Models · Compare
GPT-5.1 vs Kimi K2 Thinking
Rows highlighted in warm gray are where the models differ. Numbers carry their as-of date and primary source.
Specs
| Field | A: GPT-5.1 | B: Kimi K2 Thinking |
|---|---|---|
| Released | 2025-11-12 | 2025-11-06 |
| Developer | OpenAI | Moonshot AI |
| Openness | Proprietary | Open |
| License | Proprietary | Modified MIT |
| OSI-approved | no | no |
| Data released | no | no |
| Training code | no | no |
| Architecture | unknown | moe |
| Total params | — | 1T |
| Active params | — | 32B |
| Experts | — | 384 (8 active) |
| Context window | 400K | 256K |
| Attention | unknown | mla |
| Position enc. | unknown | rope |
| Pretraining tokens | — | — |
| Post-training | rlhf | sft, rlhf |
| Training hardware | — | — |
| $/M input | $1.25 | $0.60 |
| $/M output | $10.00 | $2.50 |
| Output tok/sec | 114.7 | 102.4 |
Benchmarks
Missing scores render as not reported; never inferred.

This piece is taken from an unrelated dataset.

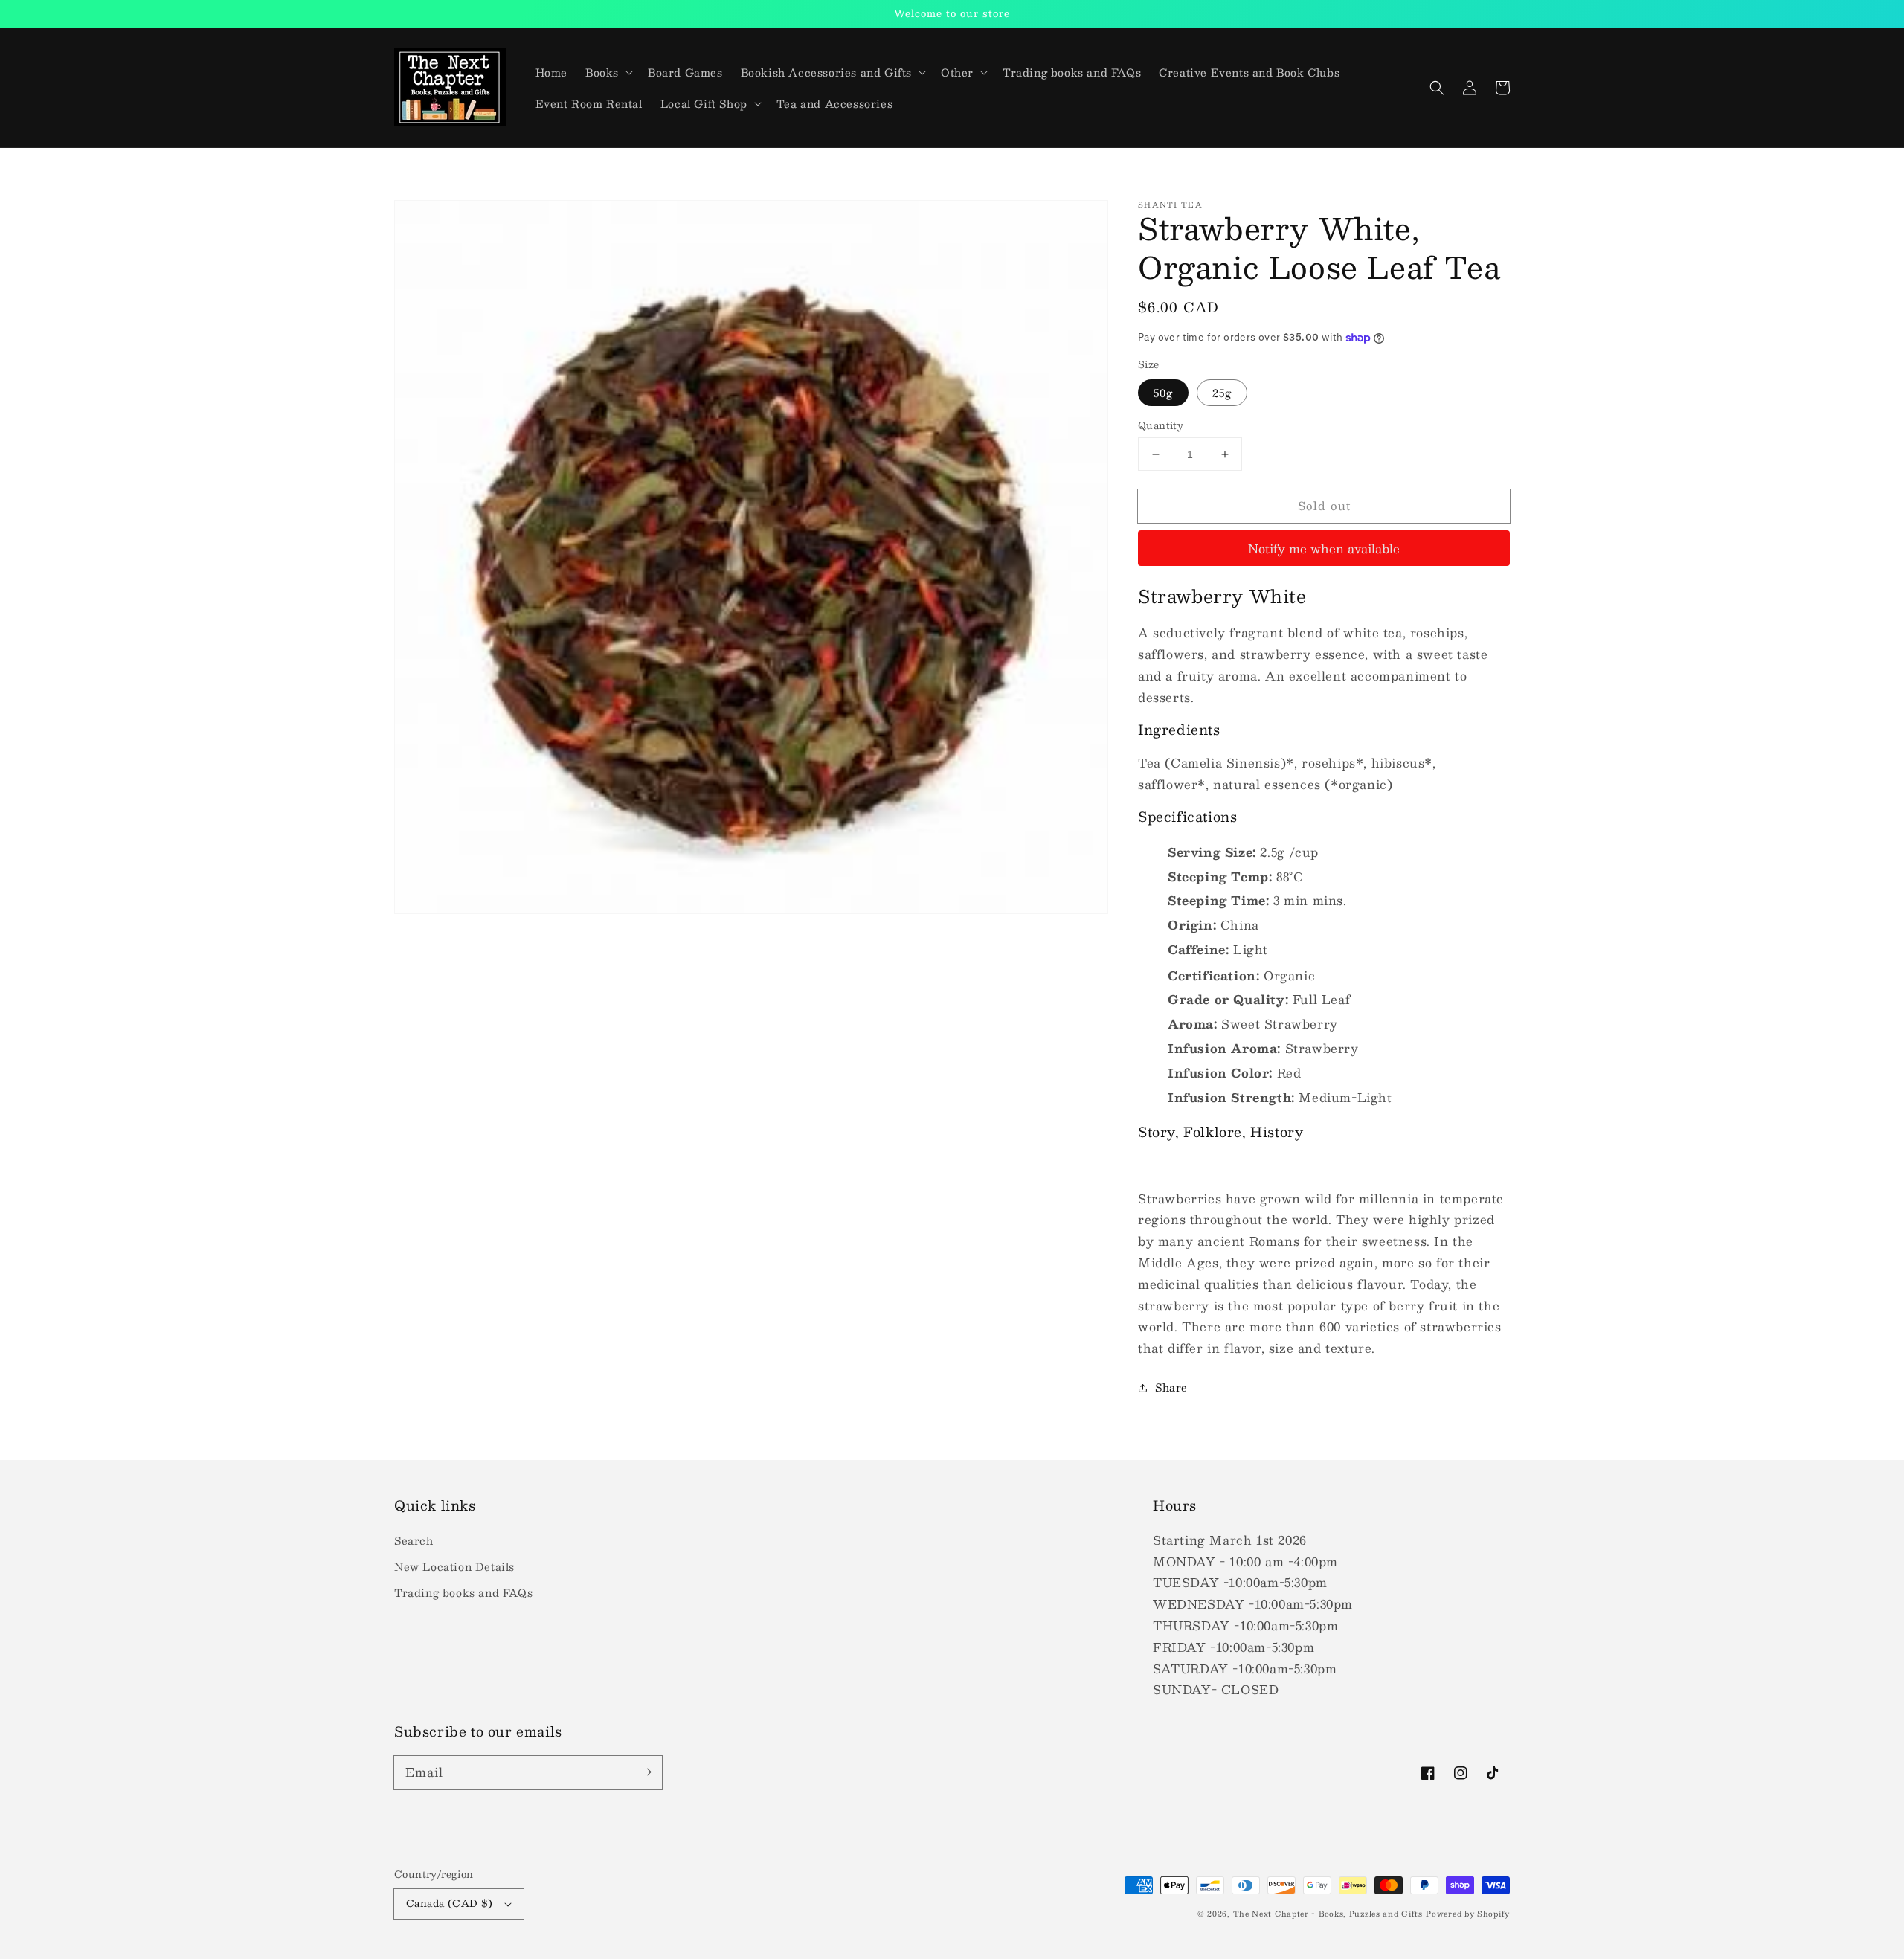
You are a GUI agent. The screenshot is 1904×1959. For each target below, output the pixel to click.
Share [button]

Bold highlights the leader per benchmark.
General reasoning
| MMLU-Pro | 87.0 2026-05-21 | 84.6 2025-11-06 |
| GPQA-Diamond | 87.3 2026-05-21 | 84.5 2025-11-06 |
Code
| SWE-Bench Verified | — | 71.3 2025-11-06 |
| LiveCodeBench | 86.8 2026-05-21 | 85.3 2026-05-21 |
Math
| AIME 2025 | 94.0 2026-05-21 | 99.1 2025-11-06 |
Context · A
Released November 12 2025 with three initial models; two more (Codex-Mini, Codex-Max) followed November 19. Headline change is a warmer default tone plus eight selectable personalities. GPT-5.1 Instant gained adaptive reasoning, deciding per-turn whether to think before responding.
Context · B
Moonshot's first reasoning model with native thinking interleaved with tool calls, released November 6 2025. Sustains coherence across 200-300 tool invocations per the lab. Ships with native INT4 quantization-aware training and a Modified MIT license.